Tournant le dos à un monde de plus en plus virtuel, de nombreux investisseurs se sont trouvés une marotte très terre-à-terre : le caillou, la pierre.
Oubliées les grandes avancées de l’Histoire, les Lumières, le Progrès, la Fée Électricité… même la conquête spatiale ne fait pas le poids. Au XXIe siècle, c’est le caillou qui fait vibrer.
Dans les salons, ces minéralogistes amateurs comparent différents tas de cailloux sous les encouragements des bonimenteurs de foire. Des experts édictent des règles savantes permettant de leur donner une valeur, la plus emblématique étant « L’emplacement, l’emplacement et l’emplacement ».
Outre-Atlantique, ces cailloux s’appellent « Real estate » : des actifs réels, tangibles. La langue française met en avant l’immobilité des cailloux. C’est d’ailleurs le seul actif financier défini par la négative : on l’aime car il est immobile.
J’avoue avoir cédé récemment aux charmes du caillou.
Acheter de l’immobilier, c’est un moyen civilisé de s’approprier un territoire, une réponse à un instinct animal qu’il ne faut pas trop rationaliser financièrement. Car on en vient rapidement à regretter l’époque où l’on payait des loyers, finalement pas si élevés !
Les éléments contre soi
« Ô vraiment marâtre Nature », écrivait Ronsard. Peu importe s’il ne pensait pas à l’immobilier, les affres du temps ne font aucune distinction entre roses et pierres.
Il suffit de faire quelques kilomètres dans la campagne pour observer des bâtisses inoccupées qui achèvent de s’effondrer. Pour les éléments, les animaux et les végétaux, une cible immobile est une cible facile : un bien immobilier est toujours en sursis.
Le propriétaire d’un bien doit nourrir une bête affamée qui ne grandit jamais.

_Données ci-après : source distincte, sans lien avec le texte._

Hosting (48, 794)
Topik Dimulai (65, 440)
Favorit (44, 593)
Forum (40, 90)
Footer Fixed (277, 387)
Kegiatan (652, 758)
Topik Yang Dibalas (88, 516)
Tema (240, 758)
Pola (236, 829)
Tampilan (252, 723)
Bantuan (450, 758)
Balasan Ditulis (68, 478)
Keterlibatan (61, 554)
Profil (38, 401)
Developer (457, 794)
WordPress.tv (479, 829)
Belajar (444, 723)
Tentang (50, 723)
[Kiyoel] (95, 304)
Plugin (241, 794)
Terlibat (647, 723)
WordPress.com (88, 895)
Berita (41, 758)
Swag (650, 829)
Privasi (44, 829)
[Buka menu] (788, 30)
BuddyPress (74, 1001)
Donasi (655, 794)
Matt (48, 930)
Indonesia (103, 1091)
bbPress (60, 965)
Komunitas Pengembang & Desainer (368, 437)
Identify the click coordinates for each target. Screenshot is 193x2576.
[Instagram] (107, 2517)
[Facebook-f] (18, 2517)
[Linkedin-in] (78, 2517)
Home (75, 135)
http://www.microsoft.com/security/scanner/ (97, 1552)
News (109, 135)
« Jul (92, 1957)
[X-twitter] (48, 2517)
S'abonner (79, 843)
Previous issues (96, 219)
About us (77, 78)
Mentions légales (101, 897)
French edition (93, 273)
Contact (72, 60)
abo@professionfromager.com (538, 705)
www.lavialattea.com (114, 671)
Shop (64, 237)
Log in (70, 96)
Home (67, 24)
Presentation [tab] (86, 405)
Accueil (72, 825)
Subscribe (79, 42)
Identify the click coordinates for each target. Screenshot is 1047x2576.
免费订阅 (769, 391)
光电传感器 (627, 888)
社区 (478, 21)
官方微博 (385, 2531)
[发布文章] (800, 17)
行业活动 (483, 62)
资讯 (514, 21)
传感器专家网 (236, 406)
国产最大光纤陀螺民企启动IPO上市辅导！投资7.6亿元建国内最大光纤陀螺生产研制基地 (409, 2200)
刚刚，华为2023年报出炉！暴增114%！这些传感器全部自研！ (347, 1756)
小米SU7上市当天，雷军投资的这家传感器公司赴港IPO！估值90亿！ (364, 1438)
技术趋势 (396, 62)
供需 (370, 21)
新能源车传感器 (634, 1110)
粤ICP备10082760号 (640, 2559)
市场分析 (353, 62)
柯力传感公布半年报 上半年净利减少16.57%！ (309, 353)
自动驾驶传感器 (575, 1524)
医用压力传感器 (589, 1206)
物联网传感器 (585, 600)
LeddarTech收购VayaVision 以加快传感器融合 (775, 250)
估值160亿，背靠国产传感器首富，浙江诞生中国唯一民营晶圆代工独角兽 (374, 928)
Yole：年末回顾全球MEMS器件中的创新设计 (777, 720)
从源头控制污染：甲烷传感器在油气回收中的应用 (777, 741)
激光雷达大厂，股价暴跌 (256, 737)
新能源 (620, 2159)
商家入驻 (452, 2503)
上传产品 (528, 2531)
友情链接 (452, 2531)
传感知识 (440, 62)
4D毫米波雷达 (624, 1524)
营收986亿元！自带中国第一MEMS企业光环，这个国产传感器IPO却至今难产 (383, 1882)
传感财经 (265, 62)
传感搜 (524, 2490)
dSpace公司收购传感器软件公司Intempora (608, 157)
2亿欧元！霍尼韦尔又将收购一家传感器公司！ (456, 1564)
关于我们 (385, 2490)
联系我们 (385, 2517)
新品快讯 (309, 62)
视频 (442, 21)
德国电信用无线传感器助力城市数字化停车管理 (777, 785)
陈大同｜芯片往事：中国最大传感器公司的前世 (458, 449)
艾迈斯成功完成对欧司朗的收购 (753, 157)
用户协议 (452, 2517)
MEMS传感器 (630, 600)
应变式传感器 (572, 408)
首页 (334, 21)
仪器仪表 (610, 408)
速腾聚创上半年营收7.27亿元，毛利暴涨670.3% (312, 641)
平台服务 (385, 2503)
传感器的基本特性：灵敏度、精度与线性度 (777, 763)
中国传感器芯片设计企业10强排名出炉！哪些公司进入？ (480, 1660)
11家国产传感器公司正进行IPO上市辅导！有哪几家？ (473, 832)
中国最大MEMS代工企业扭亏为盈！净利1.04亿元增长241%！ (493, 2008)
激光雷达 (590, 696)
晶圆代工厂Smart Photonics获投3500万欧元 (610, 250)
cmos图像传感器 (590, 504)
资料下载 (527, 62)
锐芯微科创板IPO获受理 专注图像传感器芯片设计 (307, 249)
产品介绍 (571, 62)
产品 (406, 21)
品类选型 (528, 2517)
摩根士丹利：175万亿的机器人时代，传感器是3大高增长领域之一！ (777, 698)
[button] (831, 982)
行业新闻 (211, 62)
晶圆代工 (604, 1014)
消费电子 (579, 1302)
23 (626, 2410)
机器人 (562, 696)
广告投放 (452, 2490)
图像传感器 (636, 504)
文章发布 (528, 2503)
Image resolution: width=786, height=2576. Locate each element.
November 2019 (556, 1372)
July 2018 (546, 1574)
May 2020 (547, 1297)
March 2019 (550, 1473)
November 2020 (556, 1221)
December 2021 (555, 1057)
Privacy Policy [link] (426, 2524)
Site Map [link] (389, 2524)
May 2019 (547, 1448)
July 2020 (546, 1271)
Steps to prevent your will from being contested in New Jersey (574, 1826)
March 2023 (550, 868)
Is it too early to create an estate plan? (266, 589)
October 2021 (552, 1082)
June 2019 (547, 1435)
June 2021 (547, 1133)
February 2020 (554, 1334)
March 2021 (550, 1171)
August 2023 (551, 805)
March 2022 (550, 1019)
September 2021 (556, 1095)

Car c’est là le comble : toutes ces dépenses ne servent qu’à conserver la valeur du bien.
Il y aura toujours quelque chose à entretenir et à réparer, la liste s’allonge à l’infini. La seule marge de manœuvre consiste à choisir entre perdre son temps ou son argent.
Une bien fade perspective comparée à celle d’un portefeuille d’actions, capable de croître et distribuer des dividendes sans aucune maintenance.
L’actionnaire n’est pas obligé d’injecter sans cesse du capital dans ses entreprises sous peine de les voir s’effondrer : il n’investit que lorsqu’il le décide. Et c’est en général pour se diversifier, pour étoffer son portefeuille : viser les étoiles plutôt que de colmater les ravages du temps. Des investissements de croissance plutôt que des investissements de maintenance.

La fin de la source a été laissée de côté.